Les bactéries mises à nu
Des échantillons de selles conservés à -80 degrés. Un contenu de congélateur peu ragoûtant mais porteur de nombreux espoirs de progrès médical. Bienvenue aux Hôpitaux universitaires de Genève (HUG) où l’équipe du professeur Schrenzel travaille sur le microbiote, l’énorme population de bactéries avec laquelle nous vivons.
L’activité qui occupe ces chercheurs est la métagénomique, l’étude du code génétique d’ensembles d’organismes vivant dans un milieu donné (par opposition à l’étude du code génétique d’une seule espèce). «C’est une nouvelle branche, explique le professeur Schrenzel. Il n’y a pas encore de maladie qui soit définie par une composition bactérienne particulière et il y a encore peu de traitements qui exploitent cette voie.
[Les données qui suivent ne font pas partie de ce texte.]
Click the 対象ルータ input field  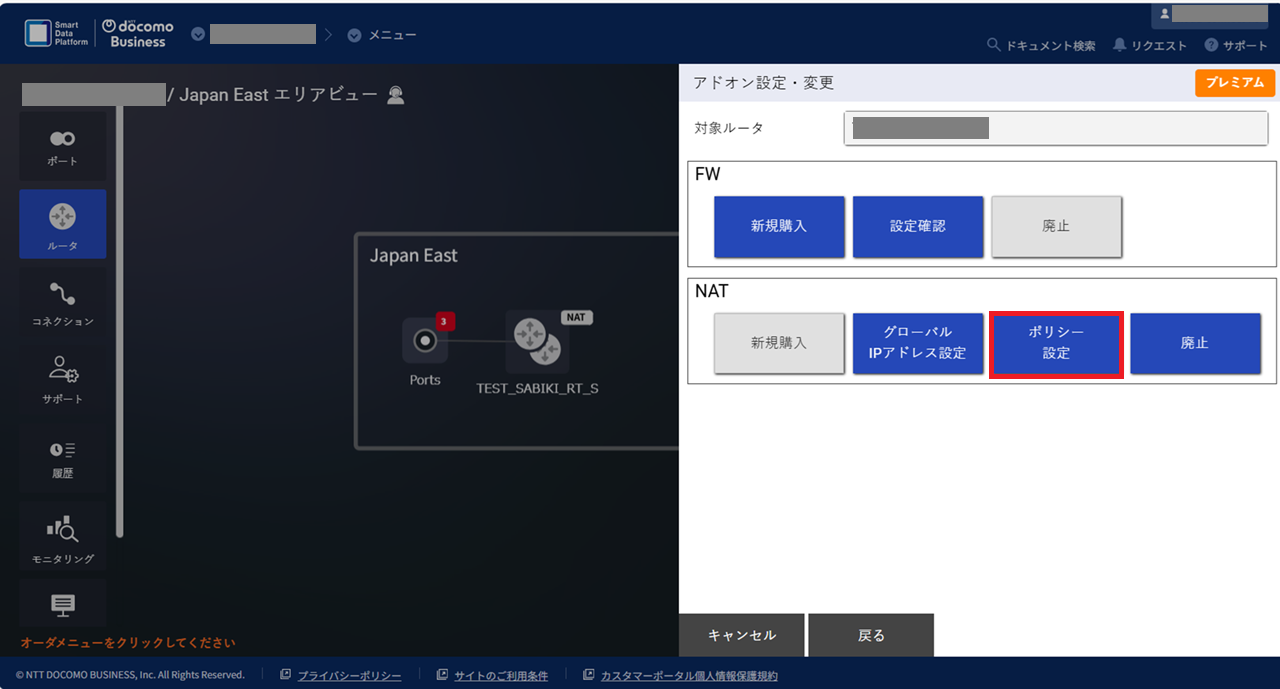pos(1055,128)
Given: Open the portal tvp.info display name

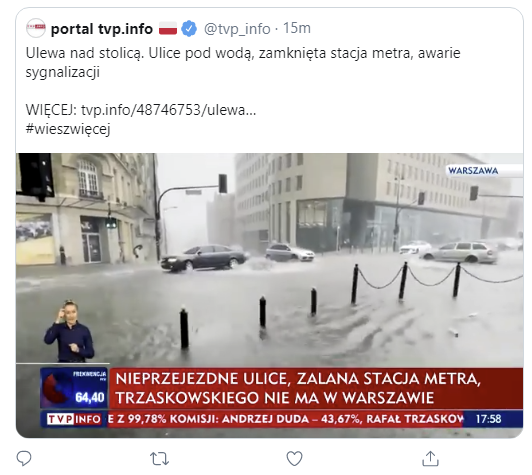Looking at the screenshot, I should [102, 29].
Mais en accédant à ces informations, nous ouvrons de nouveaux livres dont le contenu aura certainement de la valeur dans le futur.»
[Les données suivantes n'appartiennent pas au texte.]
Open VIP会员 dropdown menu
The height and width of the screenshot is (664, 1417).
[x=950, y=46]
Pour avancer dans la compréhension de ce milieu qui nous habite, les chercheurs en séquencent l’ADN. Au départ, il y a un prélèvement de salive, de peau, de selles ou de sécrétions. «Les bactéries colonisent la peau et toutes les muqueuses (yeux, bouche, nez, intestins et organes génitaux)», explique le biologiste Vladimir Lazarevic. La nature de l’échantillon étudié dépendra donc de la question à laquelle on souhaite répondre. Il fera ensuite l’objet d’une comparaison, soit entre individus sains et malades, soit chez une même personne à différents moments.
«Nous avons ainsi observé la flore de la bouche avant un traitement par antibiotiques, juste après celui-ci et enfin quelques semaines plus tard, pour observer comment elle se rétablit», poursuit le chercheur. Autre domaine en cours d’étude à Genève, complète le professeur Schrenzel, les infections chez les patients sous respiration artificielle. Il s’agit de déterminer si certaines personnes ont un risque accru de développer une infection respiratoire (appelée pneumonie associée au ventilateur). Pour ce faire, les chercheurs observent la composition en bactéries des sécrétions respiratoires qu’ils produisent chaque jour sous ventilation.
Quand tous les échantillons nécessaires ont été rassemblés, ils sont séquencés: on décrypte le code génétique des bactéries qui les composent. Mais avant de les envoyer à une société spécialisée, des manœuvres doivent être faites au laboratoire, une phase d’extraction et de purification. Son but? Obtenir une solution dans laquelle ne reste que de l’ADN.
L’ADN doit d’abord être extrait des bactéries. La mécanique est appelée à la rescousse: on introduit de petites billes avec l’échantillon dans un tube et on agite le tout pendant quelques minutes pour casser les cellules bactériennes. Après centrifugation, on obtient une solution d’ADN qu’il faut encore purifier avant le séquençage. Par précaution, les instruments et le matériel utilisés ne sont employés que pour ce type de recherche, de peur que de l’ADN venu d’une autre expérience ne vienne contaminer l’échantillon.
Dernière étape: vérifier que l’échantillon obtenu est suffisamment pur. Pour ce faire, on dépose quelques microlitres de la solution dans un spectrophotomètre. Celui-ci mesure à la fois la concentration d’ADN et sa pureté pour savoir si toutes les autres substances ont bien été éliminées.
Si le test est réussi, les petits tubes peuvent partir à Plan-les-Ouates chez Fasteris pour y être séquencés. Là-bas, on fractionnera l’ADN en morceaux d’environ 500 nucléotides (les lettres qui peuvent composer l’ADN: A, T, C ou G) que l’on décodera en parallèle.
Une fois que les échantillons ont été réunis, il faut compter un jour pour l’extraction et la purification d’une cinquantaine d’échantillons et une semaine de séquençage. L’analyse des résultats de ce dernier peut par contre occuper les chercheurs plusieurs mois.
Des millions de lettres, «un fichier brut», c’est ce que reçoivent les chercheurs après le séquençage. Et maintenant? Première chose, explique Vladimir Lazarevic, éliminer les séquences de mauvaise qualité. Place ensuite à l’identification. On compare les séquences retenues avec des bases de données, dans le but d’associer chaque séquence à une espèce.
On obtient alors un bilan, un profil bactérien. On sait désormais que, dans l’échantillon examiné, il y a tant de pour cent de bactéries A, tant de pour cent de bactéries B et de bactéries C, etc. En comparant les profils de différents échantillons, les chercheurs peuvent donc mettre en évidence des contrastes qui les aideront dans la compréhension de phénomènes comme l’obésité ou les infections respiratoires.